▶ **Exercise aim**
Write the entries from their first line through the line containing "will [x=853, y=25]." as a JSON list of strings, one string per line, leaving out blank lines.

▶ **Some entries**
= = = = = = =

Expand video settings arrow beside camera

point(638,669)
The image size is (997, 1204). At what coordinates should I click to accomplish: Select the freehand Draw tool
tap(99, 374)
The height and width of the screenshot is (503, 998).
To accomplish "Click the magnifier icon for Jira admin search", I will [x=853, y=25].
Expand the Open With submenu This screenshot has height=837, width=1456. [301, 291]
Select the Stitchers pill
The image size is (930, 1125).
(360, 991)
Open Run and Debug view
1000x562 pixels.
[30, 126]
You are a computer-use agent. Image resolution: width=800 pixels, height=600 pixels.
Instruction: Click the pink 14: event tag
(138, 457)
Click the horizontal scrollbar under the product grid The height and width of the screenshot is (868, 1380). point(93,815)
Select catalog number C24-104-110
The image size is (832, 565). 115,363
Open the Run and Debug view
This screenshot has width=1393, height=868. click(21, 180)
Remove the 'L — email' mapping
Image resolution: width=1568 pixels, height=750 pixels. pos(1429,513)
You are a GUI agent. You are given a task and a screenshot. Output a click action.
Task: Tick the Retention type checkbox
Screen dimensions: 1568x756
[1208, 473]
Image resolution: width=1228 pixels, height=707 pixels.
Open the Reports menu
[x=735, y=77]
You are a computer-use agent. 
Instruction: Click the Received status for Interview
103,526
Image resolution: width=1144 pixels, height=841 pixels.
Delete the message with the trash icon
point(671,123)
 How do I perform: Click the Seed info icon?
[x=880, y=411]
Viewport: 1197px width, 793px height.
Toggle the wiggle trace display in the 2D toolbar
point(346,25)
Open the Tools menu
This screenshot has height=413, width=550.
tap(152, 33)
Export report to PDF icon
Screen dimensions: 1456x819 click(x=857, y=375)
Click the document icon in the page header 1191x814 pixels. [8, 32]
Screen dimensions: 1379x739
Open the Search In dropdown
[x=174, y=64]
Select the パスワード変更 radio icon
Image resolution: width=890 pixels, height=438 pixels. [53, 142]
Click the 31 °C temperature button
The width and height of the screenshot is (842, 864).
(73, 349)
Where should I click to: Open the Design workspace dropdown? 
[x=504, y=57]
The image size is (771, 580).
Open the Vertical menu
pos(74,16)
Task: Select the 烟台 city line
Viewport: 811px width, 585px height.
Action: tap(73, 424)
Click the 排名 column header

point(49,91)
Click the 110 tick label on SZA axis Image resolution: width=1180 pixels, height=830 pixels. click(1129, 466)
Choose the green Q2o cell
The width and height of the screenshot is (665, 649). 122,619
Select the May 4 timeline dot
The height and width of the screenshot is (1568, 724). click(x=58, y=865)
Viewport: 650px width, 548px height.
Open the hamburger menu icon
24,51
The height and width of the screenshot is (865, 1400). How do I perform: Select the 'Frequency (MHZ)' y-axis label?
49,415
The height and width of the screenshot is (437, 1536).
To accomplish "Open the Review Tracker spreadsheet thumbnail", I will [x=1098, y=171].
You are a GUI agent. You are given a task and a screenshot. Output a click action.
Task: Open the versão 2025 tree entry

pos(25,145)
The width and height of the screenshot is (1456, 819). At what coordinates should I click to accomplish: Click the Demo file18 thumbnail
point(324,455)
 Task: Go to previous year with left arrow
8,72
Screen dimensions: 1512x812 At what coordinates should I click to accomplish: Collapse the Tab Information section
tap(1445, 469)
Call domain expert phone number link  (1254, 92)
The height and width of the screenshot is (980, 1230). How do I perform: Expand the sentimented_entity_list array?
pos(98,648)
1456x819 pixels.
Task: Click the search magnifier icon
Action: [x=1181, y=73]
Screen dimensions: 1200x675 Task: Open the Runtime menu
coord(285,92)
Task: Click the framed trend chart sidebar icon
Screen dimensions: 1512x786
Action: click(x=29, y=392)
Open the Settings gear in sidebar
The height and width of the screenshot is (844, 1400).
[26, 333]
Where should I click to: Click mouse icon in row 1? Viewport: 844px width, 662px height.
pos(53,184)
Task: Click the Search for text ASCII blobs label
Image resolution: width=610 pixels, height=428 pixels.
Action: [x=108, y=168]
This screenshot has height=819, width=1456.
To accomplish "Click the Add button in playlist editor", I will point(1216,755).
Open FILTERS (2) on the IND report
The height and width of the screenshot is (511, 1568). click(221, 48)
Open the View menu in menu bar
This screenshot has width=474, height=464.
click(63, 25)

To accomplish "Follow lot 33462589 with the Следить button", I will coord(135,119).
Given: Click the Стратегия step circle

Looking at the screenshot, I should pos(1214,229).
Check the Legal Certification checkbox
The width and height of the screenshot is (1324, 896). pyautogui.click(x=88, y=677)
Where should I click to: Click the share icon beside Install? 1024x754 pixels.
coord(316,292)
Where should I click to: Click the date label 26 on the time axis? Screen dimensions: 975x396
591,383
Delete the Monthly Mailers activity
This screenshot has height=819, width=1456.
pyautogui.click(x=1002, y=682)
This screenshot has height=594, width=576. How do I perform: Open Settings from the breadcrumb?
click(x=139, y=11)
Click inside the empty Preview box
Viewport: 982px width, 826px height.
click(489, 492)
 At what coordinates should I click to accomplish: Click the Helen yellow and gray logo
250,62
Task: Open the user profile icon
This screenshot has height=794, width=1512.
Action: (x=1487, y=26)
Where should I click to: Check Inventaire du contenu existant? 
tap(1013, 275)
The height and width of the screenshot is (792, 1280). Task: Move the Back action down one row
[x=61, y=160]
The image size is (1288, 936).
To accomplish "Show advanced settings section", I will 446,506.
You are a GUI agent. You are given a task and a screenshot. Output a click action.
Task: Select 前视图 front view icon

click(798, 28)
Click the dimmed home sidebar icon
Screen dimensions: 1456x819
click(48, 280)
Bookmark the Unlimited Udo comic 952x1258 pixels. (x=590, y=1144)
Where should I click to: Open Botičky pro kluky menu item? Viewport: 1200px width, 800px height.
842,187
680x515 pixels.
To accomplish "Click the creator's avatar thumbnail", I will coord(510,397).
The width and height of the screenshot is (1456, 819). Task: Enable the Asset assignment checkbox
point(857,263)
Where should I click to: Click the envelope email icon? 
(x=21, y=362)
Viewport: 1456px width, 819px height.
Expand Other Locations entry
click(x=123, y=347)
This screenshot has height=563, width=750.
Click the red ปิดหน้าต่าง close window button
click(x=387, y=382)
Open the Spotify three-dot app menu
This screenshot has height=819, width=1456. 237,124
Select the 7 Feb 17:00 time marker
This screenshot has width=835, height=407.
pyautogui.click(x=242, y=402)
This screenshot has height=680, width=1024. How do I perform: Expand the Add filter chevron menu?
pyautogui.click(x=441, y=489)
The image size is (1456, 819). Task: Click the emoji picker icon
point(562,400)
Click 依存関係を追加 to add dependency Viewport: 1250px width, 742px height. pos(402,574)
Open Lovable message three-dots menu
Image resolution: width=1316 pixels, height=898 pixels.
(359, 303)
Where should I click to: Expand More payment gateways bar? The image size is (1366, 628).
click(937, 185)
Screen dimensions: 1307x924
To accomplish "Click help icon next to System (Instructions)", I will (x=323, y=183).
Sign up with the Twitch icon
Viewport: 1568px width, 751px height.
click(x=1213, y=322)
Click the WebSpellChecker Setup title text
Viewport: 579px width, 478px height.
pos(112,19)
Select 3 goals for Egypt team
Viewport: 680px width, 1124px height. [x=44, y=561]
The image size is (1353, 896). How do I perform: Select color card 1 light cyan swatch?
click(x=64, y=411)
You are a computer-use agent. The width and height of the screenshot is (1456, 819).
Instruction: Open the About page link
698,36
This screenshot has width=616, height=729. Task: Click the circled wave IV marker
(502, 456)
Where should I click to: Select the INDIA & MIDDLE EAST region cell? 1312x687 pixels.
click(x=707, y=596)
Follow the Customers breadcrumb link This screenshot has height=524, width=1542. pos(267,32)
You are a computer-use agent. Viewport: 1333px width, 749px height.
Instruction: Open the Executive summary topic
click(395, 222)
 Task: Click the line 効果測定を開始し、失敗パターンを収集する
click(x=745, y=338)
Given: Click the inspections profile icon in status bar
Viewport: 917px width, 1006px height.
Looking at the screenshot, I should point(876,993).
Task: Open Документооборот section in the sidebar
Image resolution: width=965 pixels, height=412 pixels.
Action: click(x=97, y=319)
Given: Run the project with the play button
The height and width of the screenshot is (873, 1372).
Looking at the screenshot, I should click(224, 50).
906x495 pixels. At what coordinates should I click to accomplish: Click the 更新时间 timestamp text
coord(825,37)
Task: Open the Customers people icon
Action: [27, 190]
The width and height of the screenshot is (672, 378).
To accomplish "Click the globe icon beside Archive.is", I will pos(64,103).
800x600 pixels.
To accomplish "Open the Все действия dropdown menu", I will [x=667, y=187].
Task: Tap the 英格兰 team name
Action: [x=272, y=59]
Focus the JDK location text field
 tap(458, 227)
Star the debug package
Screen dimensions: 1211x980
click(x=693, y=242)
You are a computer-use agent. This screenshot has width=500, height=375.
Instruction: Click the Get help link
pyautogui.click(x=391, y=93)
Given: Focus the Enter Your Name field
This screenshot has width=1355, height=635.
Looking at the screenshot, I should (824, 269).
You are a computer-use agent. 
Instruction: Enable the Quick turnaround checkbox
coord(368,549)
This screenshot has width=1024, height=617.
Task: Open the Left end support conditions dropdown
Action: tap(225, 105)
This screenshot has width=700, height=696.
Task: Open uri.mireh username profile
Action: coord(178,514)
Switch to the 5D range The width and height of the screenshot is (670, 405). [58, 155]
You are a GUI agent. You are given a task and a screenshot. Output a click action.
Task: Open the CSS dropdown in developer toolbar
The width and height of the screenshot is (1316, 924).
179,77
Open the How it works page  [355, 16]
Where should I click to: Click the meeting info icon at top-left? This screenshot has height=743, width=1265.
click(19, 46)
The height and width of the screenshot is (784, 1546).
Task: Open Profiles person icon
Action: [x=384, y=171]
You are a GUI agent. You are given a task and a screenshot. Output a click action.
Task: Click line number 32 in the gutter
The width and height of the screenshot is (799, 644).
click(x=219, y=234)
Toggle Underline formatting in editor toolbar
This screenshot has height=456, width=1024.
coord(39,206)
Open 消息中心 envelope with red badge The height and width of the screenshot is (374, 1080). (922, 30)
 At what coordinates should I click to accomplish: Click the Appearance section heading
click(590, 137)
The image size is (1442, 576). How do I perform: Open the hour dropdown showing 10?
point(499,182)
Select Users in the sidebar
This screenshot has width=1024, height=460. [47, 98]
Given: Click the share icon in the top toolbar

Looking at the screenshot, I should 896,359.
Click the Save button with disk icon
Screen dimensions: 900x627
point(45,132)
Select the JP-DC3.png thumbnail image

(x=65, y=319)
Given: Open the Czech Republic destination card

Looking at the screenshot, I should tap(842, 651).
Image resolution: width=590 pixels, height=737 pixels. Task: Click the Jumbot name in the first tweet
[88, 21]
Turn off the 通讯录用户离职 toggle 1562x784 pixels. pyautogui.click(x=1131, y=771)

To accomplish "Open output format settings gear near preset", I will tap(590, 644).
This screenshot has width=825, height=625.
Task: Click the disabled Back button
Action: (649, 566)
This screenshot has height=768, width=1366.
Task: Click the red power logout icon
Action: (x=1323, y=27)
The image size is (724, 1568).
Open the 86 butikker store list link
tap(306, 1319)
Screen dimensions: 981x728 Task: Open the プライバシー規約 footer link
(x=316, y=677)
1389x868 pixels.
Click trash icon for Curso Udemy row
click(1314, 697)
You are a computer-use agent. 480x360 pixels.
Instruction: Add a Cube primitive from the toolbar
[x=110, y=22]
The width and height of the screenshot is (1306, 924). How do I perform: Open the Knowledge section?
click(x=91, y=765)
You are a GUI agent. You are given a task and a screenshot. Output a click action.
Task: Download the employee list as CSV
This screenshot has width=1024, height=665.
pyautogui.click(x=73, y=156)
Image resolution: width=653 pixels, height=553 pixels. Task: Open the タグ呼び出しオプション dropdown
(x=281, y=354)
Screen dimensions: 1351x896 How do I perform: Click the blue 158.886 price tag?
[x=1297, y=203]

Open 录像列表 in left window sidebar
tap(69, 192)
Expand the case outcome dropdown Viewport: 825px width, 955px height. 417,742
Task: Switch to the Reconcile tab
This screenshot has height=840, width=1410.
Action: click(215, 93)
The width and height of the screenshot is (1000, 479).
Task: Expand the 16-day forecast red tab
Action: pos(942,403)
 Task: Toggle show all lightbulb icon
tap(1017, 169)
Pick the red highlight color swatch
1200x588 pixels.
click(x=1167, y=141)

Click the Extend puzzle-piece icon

= = = = = = =

▶ **Output of the task**
[
  "Expand video settings arrow beside camera",
  "point(638,669)",
  "The image size is (997, 1204). At what coordinates should I click to accomplish: Select the freehand Draw tool",
  "tap(99, 374)",
  "The height and width of the screenshot is (503, 998).",
  "To accomplish \"Click the magnifier icon for Jira admin search\", I will [x=853, y=25]."
]